While both programs look interesting, Microsoft's Hohm may have an edge over PowerMeter, as Hohm will give you specific instructions on how to save money. Hohm will also be integrated with some social networking capabilities, allowing you to trade energy savings tips and see the usage patterns of other people in your area.

Of course, it's possible Microsoft's promises won't meet reality. How, for example, will Hohm know if your windows actually need to be resealed? It sounds to me like Hohm's money-saving 'tips' will end up being general suggestions based on probable causes for any energy consumption that is higher than normal. It's hard to know for sure what Hohm entails, as Microsoft isn't providing much in the way of details at the moment.

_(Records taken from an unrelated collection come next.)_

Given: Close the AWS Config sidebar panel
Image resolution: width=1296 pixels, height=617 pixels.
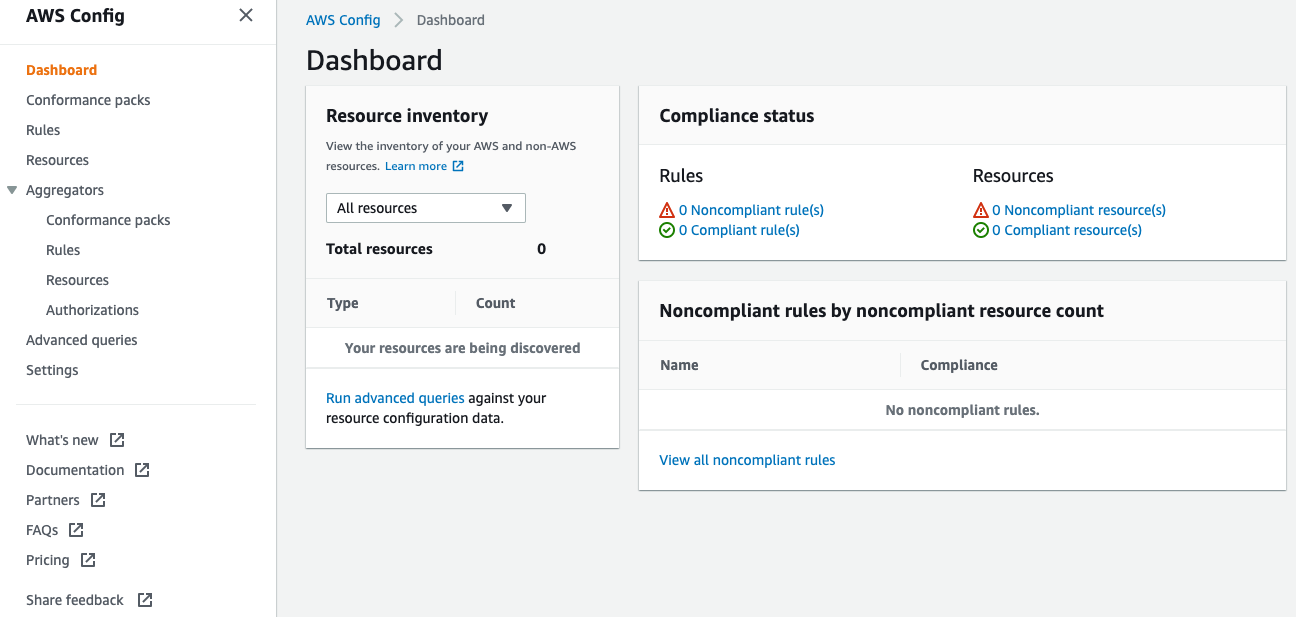Looking at the screenshot, I should pyautogui.click(x=246, y=15).
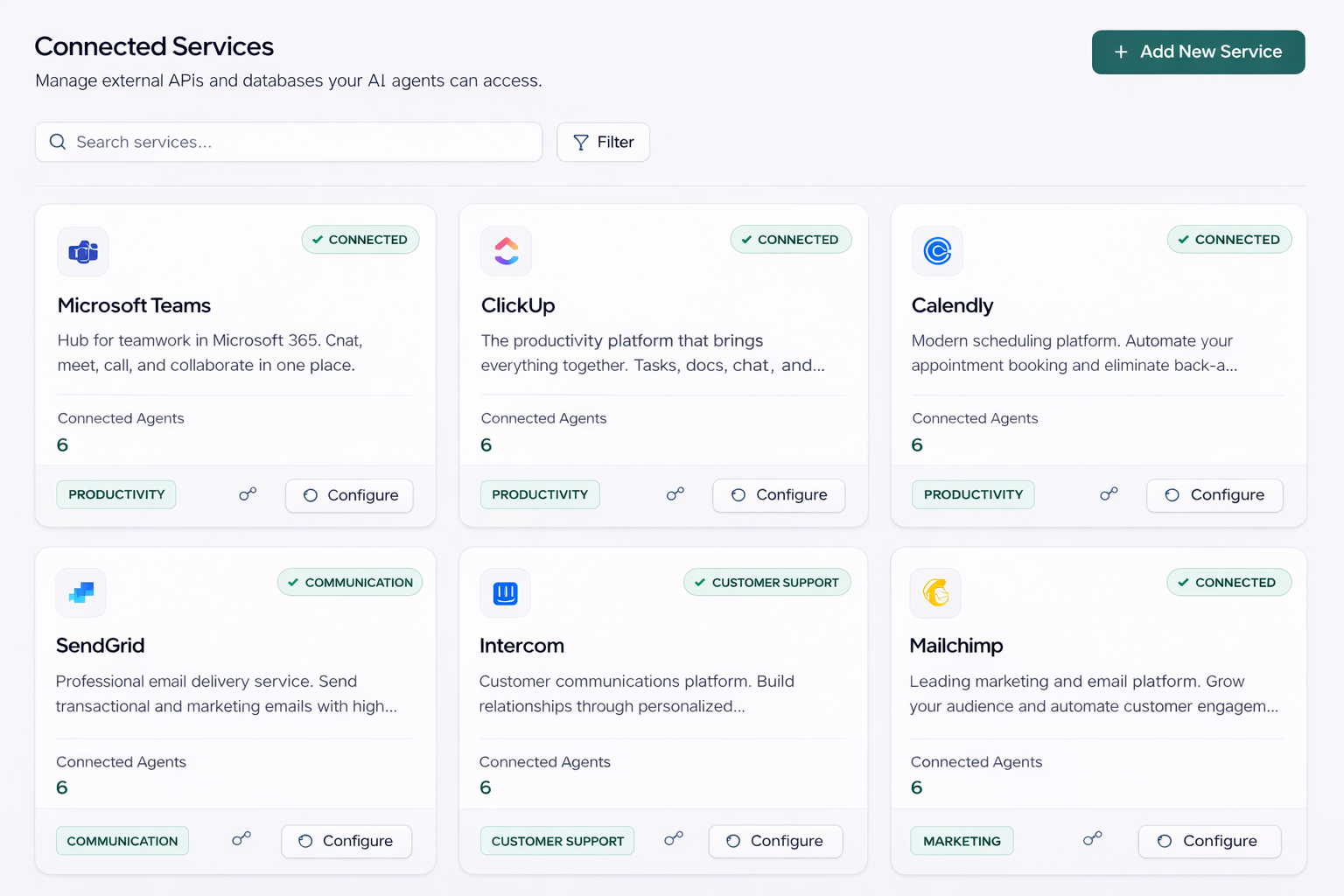Click the ClickUp logo icon
This screenshot has width=1344, height=896.
coord(507,251)
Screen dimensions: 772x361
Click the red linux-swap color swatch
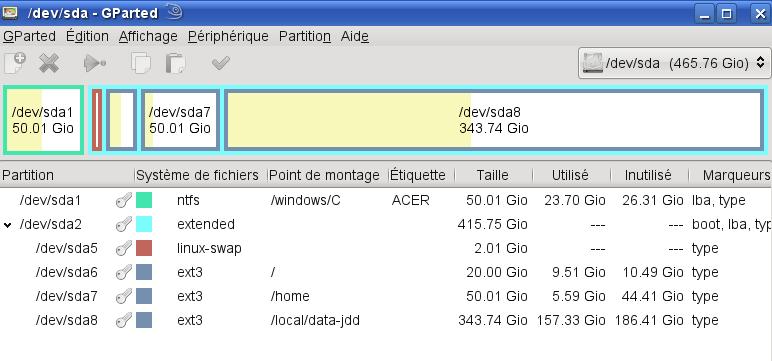click(x=144, y=248)
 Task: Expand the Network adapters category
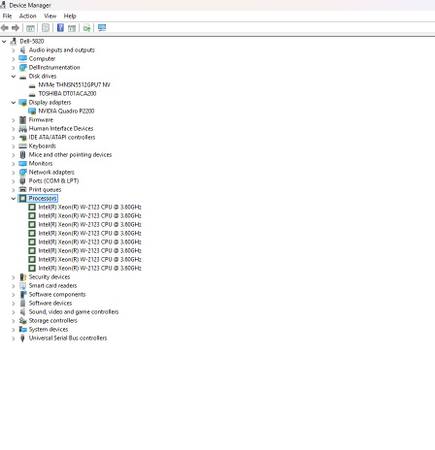[13, 173]
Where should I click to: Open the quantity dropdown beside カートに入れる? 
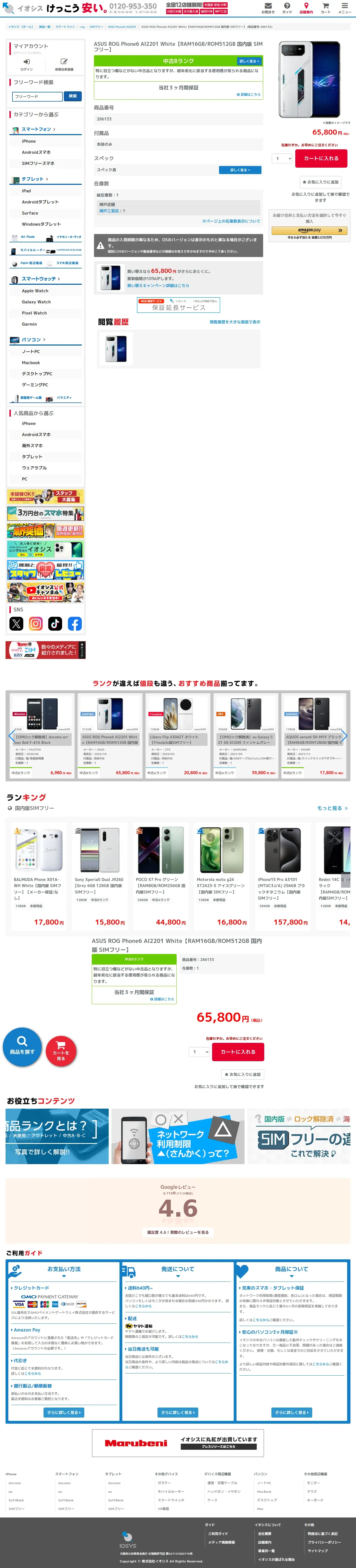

Here is a look at Google's PowerMeter feedback
But with both Microsoft and Google in the game, energy consumption tools are definitely the next big thing in green tech. Let's just hope we don't regret handing over our energy consumption patterns to two giant corporations.

Hohm is available only in the U.S, but international rollouts planned for the near future may include Germany, France, the U.K., and Canada. Google's PowerMeter is currently available in the U.S., Canada, and India in partnership with selected energy providers in each country.